By default, QuestDB doesn’t expose any metrics, but setting up the metrics.enabled config variable, or setting up an env variable QDB_METRICS_ENABLED=TRUE will make them available on localhost:9003/metrics.
You could use Prometheus to scrape those metrics, but you can also use any server agent that understands the Prometheus format. It turns out telegraf has input plugins for Prometheus and output plugins for QuestDB, so you can use it to get the metrics from the endpoint and insert them into a QuestDB table.
This is a telegraf.conf configuration which works for me (using default ports)
# Configuration for Telegraf agent
[agent]
## Default data collection interval for all inputs
interval = "5s"
omit_hostname = true
precision = "1ms"
flush_interval = "5s"
# -- INPUT PLUGINS ------------------------------------------------------ #
[[inputs.prometheus]]
## An array of urls to scrape metrics from.
urls = ["http://questdb-origin:9003/metrics"]
url_tag=""
metric_version = 2 # all entries will be on a single table
ignore_timestamp = false
# -- AGGREGATOR PLUGINS ------------------------------------------------- #
# Merge metrics into multifield metrics by series key
[[aggregators.merge]]
## If true, the original metric will be dropped by the
## aggregator and will not get sent to the output plugins.
drop_original = true
# -- OUTPUT PLUGINS ----------------------------------------------------- #
[[outputs.socket_writer]]
# Write metrics to a local QuestDB instance over TCP
address = "tcp://questdb-target:9009"
A few things to note:
I omit the hostname, so I don’t end up with an extra column I don’t need.

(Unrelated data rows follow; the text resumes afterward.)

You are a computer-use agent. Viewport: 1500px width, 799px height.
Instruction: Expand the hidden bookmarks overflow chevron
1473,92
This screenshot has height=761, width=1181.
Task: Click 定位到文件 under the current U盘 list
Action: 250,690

If I was monitoring several QuestDB instances, it would be good to keep it.
I set the url_tag to blank because of the same reason. By default the Prometheus plugin for Telegraf adds the url as an extra column and we don’t need it.
I am using metric_version 2 for the input plugin. This is to make sure I get all the metrics into a single table, rather than one table for each different metric, which I find annoying.
I am using the merge aggregator. We need this because the influx input plugin outputs a whole row with values only for one column for each available metric. This is so because Telegraf was originally designed for InfluxDB, where this spare format makes sense, but on QuestDB querying data in that format would be annoying. By using the merge aggregator we merge into a single row all the metrics with the same timestamp before outputting, which is what we want. I then say drop_original to discard all the sparse rows and output just the merged version.
On my config, I used a different hostname for the QuestDB output, so we can collect metrics on a different instance. For production this would be a best practice, but for development you can just use the same host you are monitoring.